== Text shown ==
________________________________________
Friday 27 May 2011

Wordsmithing Shoesmith

So Sharon Shoesmith has won her appeal.  Good.

Note, she did not succeed in persuading the Court that the Ofsted report into the department that she ran was in any way, shape or form incorrect.  The report concluded that there was something going seriously wrong under her management, that there were serious failings.  That conclusion stands.  Peter was failed by her department, and died.  Prima facie, the decision to sack her was right.

The conclusion of the Court was that the way in which she was sacked was wrong.  In this regard, the Court was absolutely right.  Balls stood up in a televised interview and announced that she was being removed from her post.  That was the first she heard of the decision.  No-one summoned her to their office to explain herself.  No-one explained that the Ofsted report was distinctly damning, and asked her if she had anything to say.  No-one, in short, gave her a chance to defend herself and her actions.  Balls just made the decision on the spot in order to save his political hide, and we are going to have to pay for that (as per usual).

Balls is unrepentant.  He obviously does not realise that the law does not allow you to act in this way.  What's more, it is Labour's employment laws that prevent this.  No employer can just decide that an employee is not up to the job and explain that their services are no longer needed.  Instead, it is necessary to sit them down, point out that what they did was utterly bloody stupid not in accordance with the way that they had been asked to operate, explain to them how you would like it done, and send them off to cock up another case try again.  Then, when the inevitable happens, you have to initiate a formal review process, asking them what extra training they need, if there is anything they need to do their job properly (note: offering them loan of a brain cell is not permitted) and warning them that failing to improve would not be a good idea.  Then you give them a few more months, and sit them down again to explain that they're not getting any better, etc etc.  then, a few months later, you have to give them a formal final warning, and then, assuming they continue to be utterly useless not up to the required standard, you can finally give them notice.
________________________________________
== Brief 1 ==
In the post about Sharon Shoesmith's appeal, how did she first learn that she was being removed from her post?

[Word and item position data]
________________________________________
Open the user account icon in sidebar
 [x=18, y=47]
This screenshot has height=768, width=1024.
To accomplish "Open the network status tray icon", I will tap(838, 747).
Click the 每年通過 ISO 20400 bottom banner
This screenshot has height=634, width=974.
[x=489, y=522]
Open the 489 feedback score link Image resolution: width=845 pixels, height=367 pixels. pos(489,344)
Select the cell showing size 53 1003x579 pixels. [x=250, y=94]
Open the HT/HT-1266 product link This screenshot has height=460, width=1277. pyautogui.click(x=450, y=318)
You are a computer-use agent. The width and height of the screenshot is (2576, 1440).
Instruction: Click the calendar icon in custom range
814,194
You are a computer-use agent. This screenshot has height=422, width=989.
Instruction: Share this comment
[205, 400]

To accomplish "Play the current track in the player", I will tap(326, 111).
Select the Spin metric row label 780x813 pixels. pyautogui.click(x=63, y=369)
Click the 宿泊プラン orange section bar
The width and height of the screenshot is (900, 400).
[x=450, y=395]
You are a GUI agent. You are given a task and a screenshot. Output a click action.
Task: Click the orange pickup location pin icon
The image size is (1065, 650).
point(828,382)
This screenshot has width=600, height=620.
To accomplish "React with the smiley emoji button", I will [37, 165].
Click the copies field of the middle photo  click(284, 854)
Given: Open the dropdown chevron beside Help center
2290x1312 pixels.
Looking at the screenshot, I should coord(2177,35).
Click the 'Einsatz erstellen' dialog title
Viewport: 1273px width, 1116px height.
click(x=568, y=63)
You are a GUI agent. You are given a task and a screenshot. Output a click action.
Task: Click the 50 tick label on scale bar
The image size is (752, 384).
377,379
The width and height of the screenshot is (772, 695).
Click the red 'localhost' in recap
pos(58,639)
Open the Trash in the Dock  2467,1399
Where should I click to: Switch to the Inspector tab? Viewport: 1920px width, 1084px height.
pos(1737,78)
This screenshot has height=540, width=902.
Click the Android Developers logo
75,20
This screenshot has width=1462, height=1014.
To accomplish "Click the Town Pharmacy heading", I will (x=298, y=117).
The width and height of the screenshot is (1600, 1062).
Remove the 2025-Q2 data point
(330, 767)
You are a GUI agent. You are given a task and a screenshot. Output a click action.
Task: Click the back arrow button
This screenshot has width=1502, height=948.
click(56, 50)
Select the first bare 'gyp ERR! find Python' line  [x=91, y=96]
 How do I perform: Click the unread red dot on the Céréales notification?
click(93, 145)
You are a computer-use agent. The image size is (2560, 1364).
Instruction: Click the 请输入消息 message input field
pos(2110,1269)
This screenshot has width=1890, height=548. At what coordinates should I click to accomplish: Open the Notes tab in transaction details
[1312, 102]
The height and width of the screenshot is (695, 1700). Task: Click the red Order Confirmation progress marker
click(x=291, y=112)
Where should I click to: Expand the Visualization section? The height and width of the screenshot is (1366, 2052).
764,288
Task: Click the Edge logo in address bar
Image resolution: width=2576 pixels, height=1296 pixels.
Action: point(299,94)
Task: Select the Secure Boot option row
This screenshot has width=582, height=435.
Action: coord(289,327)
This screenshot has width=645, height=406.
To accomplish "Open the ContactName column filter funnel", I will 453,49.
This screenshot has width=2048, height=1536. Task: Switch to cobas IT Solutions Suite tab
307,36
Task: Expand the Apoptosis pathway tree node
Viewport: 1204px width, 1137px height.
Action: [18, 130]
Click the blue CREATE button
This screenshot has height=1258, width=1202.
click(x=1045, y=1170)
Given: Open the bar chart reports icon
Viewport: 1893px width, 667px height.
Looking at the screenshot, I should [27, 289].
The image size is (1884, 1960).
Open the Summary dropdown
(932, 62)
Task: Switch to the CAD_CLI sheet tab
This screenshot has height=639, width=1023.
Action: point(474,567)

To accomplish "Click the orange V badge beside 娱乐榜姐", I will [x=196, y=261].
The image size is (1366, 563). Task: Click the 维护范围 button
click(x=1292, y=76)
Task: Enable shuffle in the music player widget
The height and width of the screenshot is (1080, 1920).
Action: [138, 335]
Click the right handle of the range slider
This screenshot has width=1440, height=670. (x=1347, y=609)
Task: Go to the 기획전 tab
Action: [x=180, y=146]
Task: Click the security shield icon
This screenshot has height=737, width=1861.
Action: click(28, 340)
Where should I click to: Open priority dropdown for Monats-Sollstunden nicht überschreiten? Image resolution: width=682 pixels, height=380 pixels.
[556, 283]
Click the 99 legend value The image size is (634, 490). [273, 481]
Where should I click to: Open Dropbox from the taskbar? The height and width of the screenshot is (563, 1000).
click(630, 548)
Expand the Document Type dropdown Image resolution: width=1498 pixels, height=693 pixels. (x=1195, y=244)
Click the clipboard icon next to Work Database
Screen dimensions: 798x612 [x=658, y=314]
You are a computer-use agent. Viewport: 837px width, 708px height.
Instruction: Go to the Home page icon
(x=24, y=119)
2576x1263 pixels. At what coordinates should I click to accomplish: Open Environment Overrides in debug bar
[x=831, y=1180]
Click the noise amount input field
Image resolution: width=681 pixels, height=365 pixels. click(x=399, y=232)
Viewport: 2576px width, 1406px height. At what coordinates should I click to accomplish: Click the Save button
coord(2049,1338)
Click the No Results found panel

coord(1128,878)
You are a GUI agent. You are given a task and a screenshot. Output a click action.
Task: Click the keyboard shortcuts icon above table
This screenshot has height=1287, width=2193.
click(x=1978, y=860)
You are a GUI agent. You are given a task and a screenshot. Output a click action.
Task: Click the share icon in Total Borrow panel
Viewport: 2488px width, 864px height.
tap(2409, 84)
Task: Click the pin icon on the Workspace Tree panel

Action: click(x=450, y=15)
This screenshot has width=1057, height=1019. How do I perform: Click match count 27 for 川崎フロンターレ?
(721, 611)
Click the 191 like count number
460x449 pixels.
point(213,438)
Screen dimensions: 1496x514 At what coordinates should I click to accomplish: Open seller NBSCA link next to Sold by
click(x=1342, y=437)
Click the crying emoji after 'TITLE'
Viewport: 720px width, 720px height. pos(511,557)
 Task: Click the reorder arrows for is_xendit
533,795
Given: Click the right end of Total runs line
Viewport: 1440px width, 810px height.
________________________________________
== Brief 2 ==
Transcribe the records from their first line up to and including the line that contains "[x=489, y=522]".

== Worked solution 1 ==
Balls announced it in a televised interview, and that was the first she heard of the decision.

== Worked solution 2 ==
Open the user account icon in sidebar
 [x=18, y=47]
This screenshot has height=768, width=1024.
To accomplish "Open the network status tray icon", I will tap(838, 747).
Click the 每年通過 ISO 20400 bottom banner
This screenshot has height=634, width=974.
[x=489, y=522]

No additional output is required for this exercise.